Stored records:
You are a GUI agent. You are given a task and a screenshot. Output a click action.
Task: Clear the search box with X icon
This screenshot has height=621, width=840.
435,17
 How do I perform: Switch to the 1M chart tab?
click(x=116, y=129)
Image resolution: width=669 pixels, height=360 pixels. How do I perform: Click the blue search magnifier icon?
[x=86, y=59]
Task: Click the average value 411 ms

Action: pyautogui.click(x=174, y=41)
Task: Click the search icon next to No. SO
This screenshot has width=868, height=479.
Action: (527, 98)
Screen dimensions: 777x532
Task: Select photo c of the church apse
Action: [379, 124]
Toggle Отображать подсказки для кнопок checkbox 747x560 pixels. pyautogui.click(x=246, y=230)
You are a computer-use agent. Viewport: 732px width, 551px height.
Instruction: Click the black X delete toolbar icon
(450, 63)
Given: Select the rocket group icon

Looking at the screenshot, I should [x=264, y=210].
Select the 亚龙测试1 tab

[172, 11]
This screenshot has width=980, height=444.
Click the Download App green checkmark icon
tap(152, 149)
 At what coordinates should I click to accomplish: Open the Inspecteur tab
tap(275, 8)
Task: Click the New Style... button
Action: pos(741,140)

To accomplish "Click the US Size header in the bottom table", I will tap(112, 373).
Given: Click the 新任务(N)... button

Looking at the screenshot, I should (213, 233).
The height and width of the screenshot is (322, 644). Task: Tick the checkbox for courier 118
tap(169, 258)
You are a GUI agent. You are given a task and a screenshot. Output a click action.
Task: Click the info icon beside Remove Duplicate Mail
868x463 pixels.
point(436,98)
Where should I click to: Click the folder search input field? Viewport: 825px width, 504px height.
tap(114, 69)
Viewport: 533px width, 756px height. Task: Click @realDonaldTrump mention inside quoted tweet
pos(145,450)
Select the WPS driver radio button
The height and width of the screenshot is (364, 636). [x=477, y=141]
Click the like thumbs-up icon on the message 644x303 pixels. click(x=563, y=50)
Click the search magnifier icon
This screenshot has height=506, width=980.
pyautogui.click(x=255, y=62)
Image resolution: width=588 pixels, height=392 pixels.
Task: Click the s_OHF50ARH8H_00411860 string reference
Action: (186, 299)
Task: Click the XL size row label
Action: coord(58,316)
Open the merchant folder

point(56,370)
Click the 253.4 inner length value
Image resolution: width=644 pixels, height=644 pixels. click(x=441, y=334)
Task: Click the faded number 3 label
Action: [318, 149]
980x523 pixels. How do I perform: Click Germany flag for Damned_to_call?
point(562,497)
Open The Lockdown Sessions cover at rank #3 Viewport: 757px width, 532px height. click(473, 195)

== What to produce ==
Restate the entries above, keeping every word intact.

== Solution ==
You are a GUI agent. You are given a task and a screenshot. Output a click action.
Task: Clear the search box with X icon
This screenshot has height=621, width=840.
435,17
 How do I perform: Switch to the 1M chart tab?
click(x=116, y=129)
Image resolution: width=669 pixels, height=360 pixels. How do I perform: Click the blue search magnifier icon?
[x=86, y=59]
Task: Click the average value 411 ms

Action: pyautogui.click(x=174, y=41)
Task: Click the search icon next to No. SO
This screenshot has width=868, height=479.
Action: (527, 98)
Screen dimensions: 777x532
Task: Select photo c of the church apse
Action: [379, 124]
Toggle Отображать подсказки для кнопок checkbox 747x560 pixels. pyautogui.click(x=246, y=230)
You are a computer-use agent. Viewport: 732px width, 551px height.
Instruction: Click the black X delete toolbar icon
(450, 63)
Given: Select the rocket group icon

Looking at the screenshot, I should [x=264, y=210].
Select the 亚龙测试1 tab

[172, 11]
This screenshot has width=980, height=444.
Click the Download App green checkmark icon
tap(152, 149)
 At what coordinates should I click to accomplish: Open the Inspecteur tab
tap(275, 8)
Task: Click the New Style... button
Action: pos(741,140)

To accomplish "Click the US Size header in the bottom table", I will tap(112, 373).
Given: Click the 新任务(N)... button

Looking at the screenshot, I should (213, 233).
The height and width of the screenshot is (322, 644). Task: Tick the checkbox for courier 118
tap(169, 258)
You are a GUI agent. You are given a task and a screenshot. Output a click action.
Task: Click the info icon beside Remove Duplicate Mail
868x463 pixels.
point(436,98)
Where should I click to: Click the folder search input field? Viewport: 825px width, 504px height.
tap(114, 69)
Viewport: 533px width, 756px height. Task: Click @realDonaldTrump mention inside quoted tweet
pos(145,450)
Select the WPS driver radio button
The height and width of the screenshot is (364, 636). [x=477, y=141]
Click the like thumbs-up icon on the message 644x303 pixels. click(x=563, y=50)
Click the search magnifier icon
This screenshot has height=506, width=980.
pyautogui.click(x=255, y=62)
Image resolution: width=588 pixels, height=392 pixels.
Task: Click the s_OHF50ARH8H_00411860 string reference
Action: (186, 299)
Task: Click the XL size row label
Action: coord(58,316)
Open the merchant folder

point(56,370)
Click the 253.4 inner length value
Image resolution: width=644 pixels, height=644 pixels. click(x=441, y=334)
Task: Click the faded number 3 label
Action: [318, 149]
980x523 pixels. How do I perform: Click Germany flag for Damned_to_call?
point(562,497)
Open The Lockdown Sessions cover at rank #3 Viewport: 757px width, 532px height. click(473, 195)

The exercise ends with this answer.